§ Prompt: Without including any image, retype the records word for word.

-------------------------

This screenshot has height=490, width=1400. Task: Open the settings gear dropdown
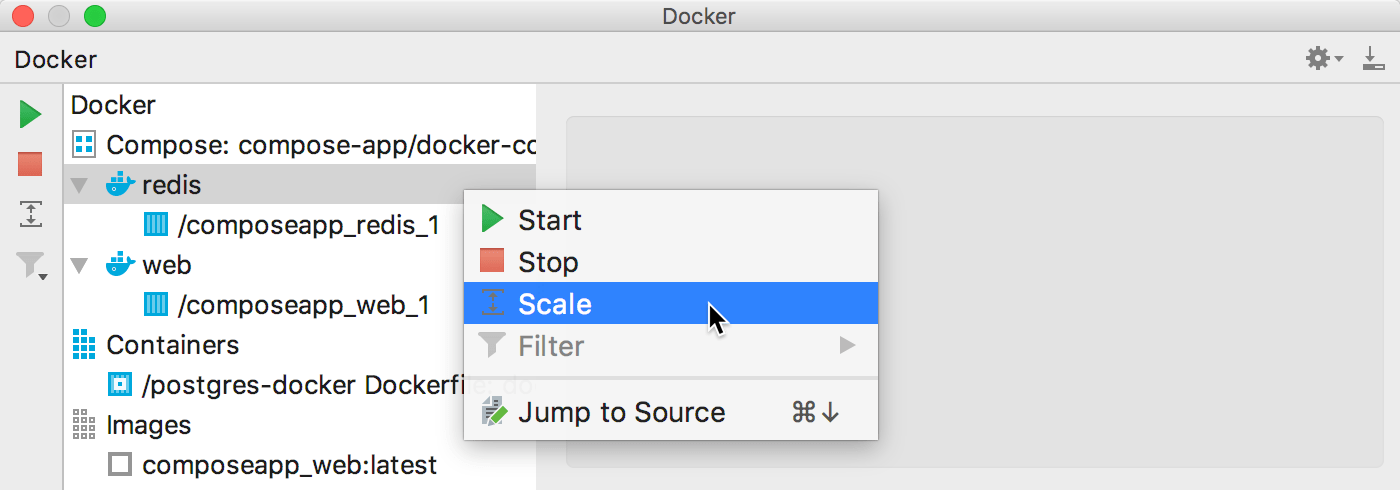(1324, 59)
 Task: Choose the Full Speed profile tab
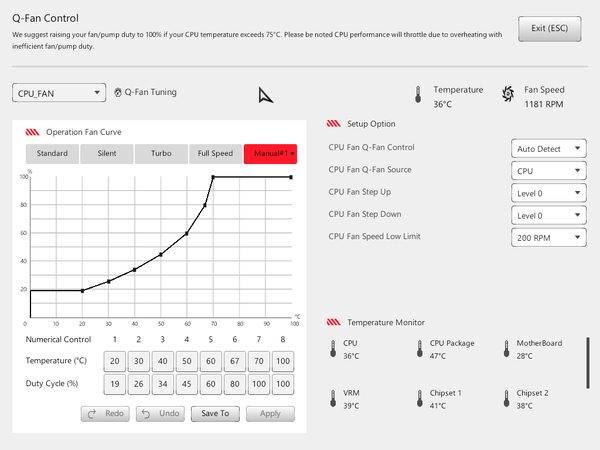tap(215, 153)
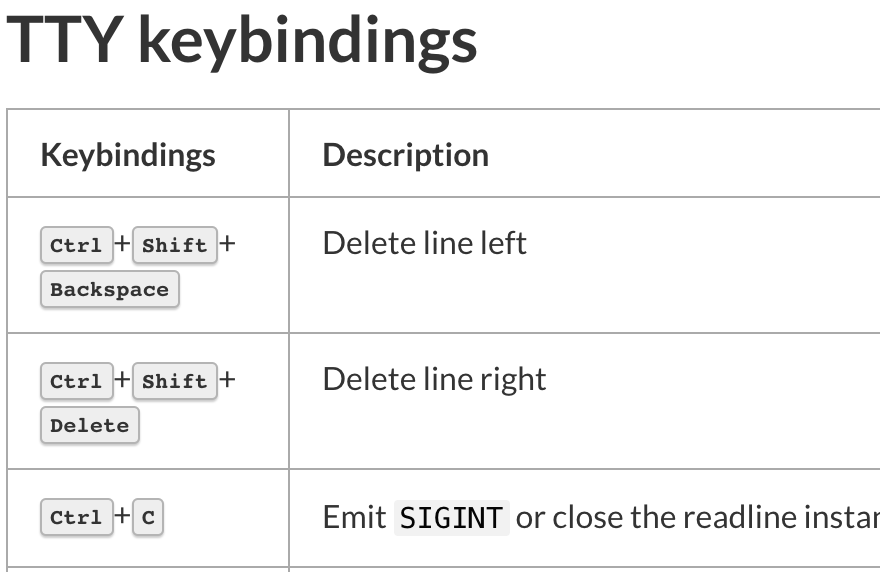Click plus sign between Ctrl and C
The height and width of the screenshot is (572, 880).
coord(122,516)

-------------------------

§ Exercise solution:
This screenshot has height=490, width=1400. Task: Open the settings gear dropdown
(1324, 59)
 Task: Choose the Full Speed profile tab
tap(215, 153)
Click plus sign between Ctrl and C
The height and width of the screenshot is (572, 880).
coord(122,516)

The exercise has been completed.